Film Review: Bad Karma (2011)

Following in the footsteps of countless (mostly American) direct to video movies, Bad Karma is a crime thriller about what happens to the reformed when their past catches up with them, and as with most of those DTV efforts, the past here also comes in the form of a psychotic criminal out for revenge and the results are from the outset entirely predictable.

The story of the film concerns an ex-pat American Molloy (Ray Liotta) who we meet as a drug addled low rent criminal living in Sydney. He is contacted by Mack (Dominic Purcell) and the two plan a drug heist together that would see them set up for life. Unfortunately Molloy gets so stoned prior to the robbery that he has a heart attack and crashes his car into a shop front and Mack, proceeding anyway, is arrested when one of the dealers he plans on ripping off turns out to be an undercover police officer. Three years later Molloy has cleaned up his act after a brief stint in prison and finds himself living on the Gold Coast in Queensland and about to ask his girlfriend, Kelly (Vanessa Gray), to marry him. Of course Mack shows up after his own stretch in prison (three years for armed robbery?!) and proceeds to torment Molloy into helping him with another score.

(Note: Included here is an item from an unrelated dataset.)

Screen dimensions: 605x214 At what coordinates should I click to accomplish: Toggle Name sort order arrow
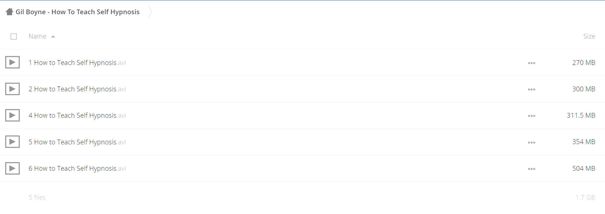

Bad Karma is by the number film making all the way. The analogy to direct to video movies is apt, because that’s basically what the film is. It lacks any visual flair or interesting idea’s to take the well-worn concepts and turn them on their heads or even make them remotely fresh. The best that can be said of Suri Krishnamma’s direction is that it’s competent, and that’s not saying much at all. The tired screenplay descends into a labyrinth of clichés that soon becomes boring and loses any engagement of the viewer completely.

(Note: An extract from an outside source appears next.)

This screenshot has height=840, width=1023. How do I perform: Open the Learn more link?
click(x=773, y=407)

The performances in the film fair slightly better. Ray Liotta is a movie star in the best possible sense of the term. He has a natural intensity that makes him immensely watchable in almost anything and this is no exception. Even if he has a tendency to lumber through stretches of the film, he is genuinely effective when he needs to be. Aaron Pederson comes out of the film with his dignity wholly intact as Malloy’s friend and Vanessa Gray is stronger than the film deserves as Kelly. Not so effective is Dominic Purcell who chews the scenery as the bad guy in the worst possible and least convincing way.

Bad Karma is an unoriginal and boring tread through a tired subgenre that is consistently marred by a weak story, terrible dialogue and a horrible performance by Purcell. Hopefully the karma of the film makers after this effort will fare better than that of the characters of the film.

Bad Karma is in Australian cinemas from 23 August through IFM Films.